April 7, 2014 § 2 Comments
I have a friend who goes to church every Sunday but doesn’t believe in God. He goes because it’s his community.
The weird thing? I have a hunch that this is not uncommon. I wonder how many suburban dads go to church because they have Fantasy Baseball friends there, or how many old ladies go to church because it’s their only social outing for the week.
I’ve heard so many times that people can’t get behind church because they don’t believe in all that. (And sometimes the “that” is God, and sometimes it’s “Jesus” and sometimes it’s “judgement”.) And it’s hard to tell people that it can be so much more than dogma, mostly because you start to sound like an Amway salesperson.
In college I attended House of Mercy, and I loved it. But I didn’t know why, so I sat down and wrote the reasons why I was going to church. Guess what? None of them had to do with my beliefs. The first one was because I really liked the people. And because there was a certain group of friends who would get together for pizza, homemade chocolate chip cookies, and indie movies every Sunday. Also, I really loved the music.
And at one point in my surly college years when I knew everything (and I mean everything) and I’d go home to my parents’ church and get so upset by the sermon or something, I’d ask my dad how he could still be going there. He responded, “because it’s my family.” And he knew if anything happened, they would take care of him. I believe it.

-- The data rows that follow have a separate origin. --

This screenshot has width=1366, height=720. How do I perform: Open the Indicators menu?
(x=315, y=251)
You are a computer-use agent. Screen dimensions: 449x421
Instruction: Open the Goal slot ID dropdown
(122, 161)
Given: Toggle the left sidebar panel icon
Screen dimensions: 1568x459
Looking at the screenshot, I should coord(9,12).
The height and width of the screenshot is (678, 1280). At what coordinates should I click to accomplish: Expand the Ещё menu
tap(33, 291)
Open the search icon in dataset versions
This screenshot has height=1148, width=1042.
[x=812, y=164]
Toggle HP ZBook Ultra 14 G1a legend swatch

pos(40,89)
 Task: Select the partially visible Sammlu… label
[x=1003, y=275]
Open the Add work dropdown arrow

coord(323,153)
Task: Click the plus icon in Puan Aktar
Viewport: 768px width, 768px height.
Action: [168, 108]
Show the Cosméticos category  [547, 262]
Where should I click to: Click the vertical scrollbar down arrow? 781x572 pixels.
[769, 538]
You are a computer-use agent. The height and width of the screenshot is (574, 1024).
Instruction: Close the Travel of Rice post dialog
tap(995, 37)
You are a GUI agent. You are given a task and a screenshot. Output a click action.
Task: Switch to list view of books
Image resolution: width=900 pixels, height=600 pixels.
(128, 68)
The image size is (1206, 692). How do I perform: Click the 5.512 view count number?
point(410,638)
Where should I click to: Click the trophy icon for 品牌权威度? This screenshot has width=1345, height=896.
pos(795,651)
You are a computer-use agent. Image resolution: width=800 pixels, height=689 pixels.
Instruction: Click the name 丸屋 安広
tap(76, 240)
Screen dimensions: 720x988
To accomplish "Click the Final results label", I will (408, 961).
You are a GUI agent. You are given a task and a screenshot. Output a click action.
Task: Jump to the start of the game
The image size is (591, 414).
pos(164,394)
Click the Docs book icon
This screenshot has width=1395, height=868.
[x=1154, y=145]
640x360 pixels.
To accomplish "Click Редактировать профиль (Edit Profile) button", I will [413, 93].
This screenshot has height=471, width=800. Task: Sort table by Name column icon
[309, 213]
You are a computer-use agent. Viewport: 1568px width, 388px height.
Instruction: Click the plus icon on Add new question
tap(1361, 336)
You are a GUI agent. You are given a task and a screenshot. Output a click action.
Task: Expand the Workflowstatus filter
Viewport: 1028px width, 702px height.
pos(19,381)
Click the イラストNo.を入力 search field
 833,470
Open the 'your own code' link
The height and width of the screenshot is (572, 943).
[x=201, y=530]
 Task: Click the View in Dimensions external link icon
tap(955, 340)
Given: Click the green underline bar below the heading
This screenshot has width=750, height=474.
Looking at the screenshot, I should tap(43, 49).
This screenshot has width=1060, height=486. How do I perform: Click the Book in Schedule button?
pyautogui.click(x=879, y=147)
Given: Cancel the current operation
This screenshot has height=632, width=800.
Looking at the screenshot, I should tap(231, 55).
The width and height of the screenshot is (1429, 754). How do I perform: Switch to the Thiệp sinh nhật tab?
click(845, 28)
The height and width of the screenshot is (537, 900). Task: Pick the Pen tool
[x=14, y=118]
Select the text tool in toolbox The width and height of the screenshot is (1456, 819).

At the time, I thought how nice. How nice for my dad. But the longer I went to a church, I felt it to be true (and saw it to be true more than once in church goers who experienced crisis and trauma). And oddly, my beliefs have been formed out of experience. I believe in forgiveness and redemption. I believe in generosity. I believe in grace. I believe in faith. I believe all of this because I’ve seen it. Church means having a community. It means we have a bunch of people who love us, who will care for us, and will even let us sob uncontrollably.
That’s church to me. Not rules. Not dogma. Not doctrine. It’s community. It’s a place where you know you’re loved more than you can possibly imagine. That you’re loved no matter what.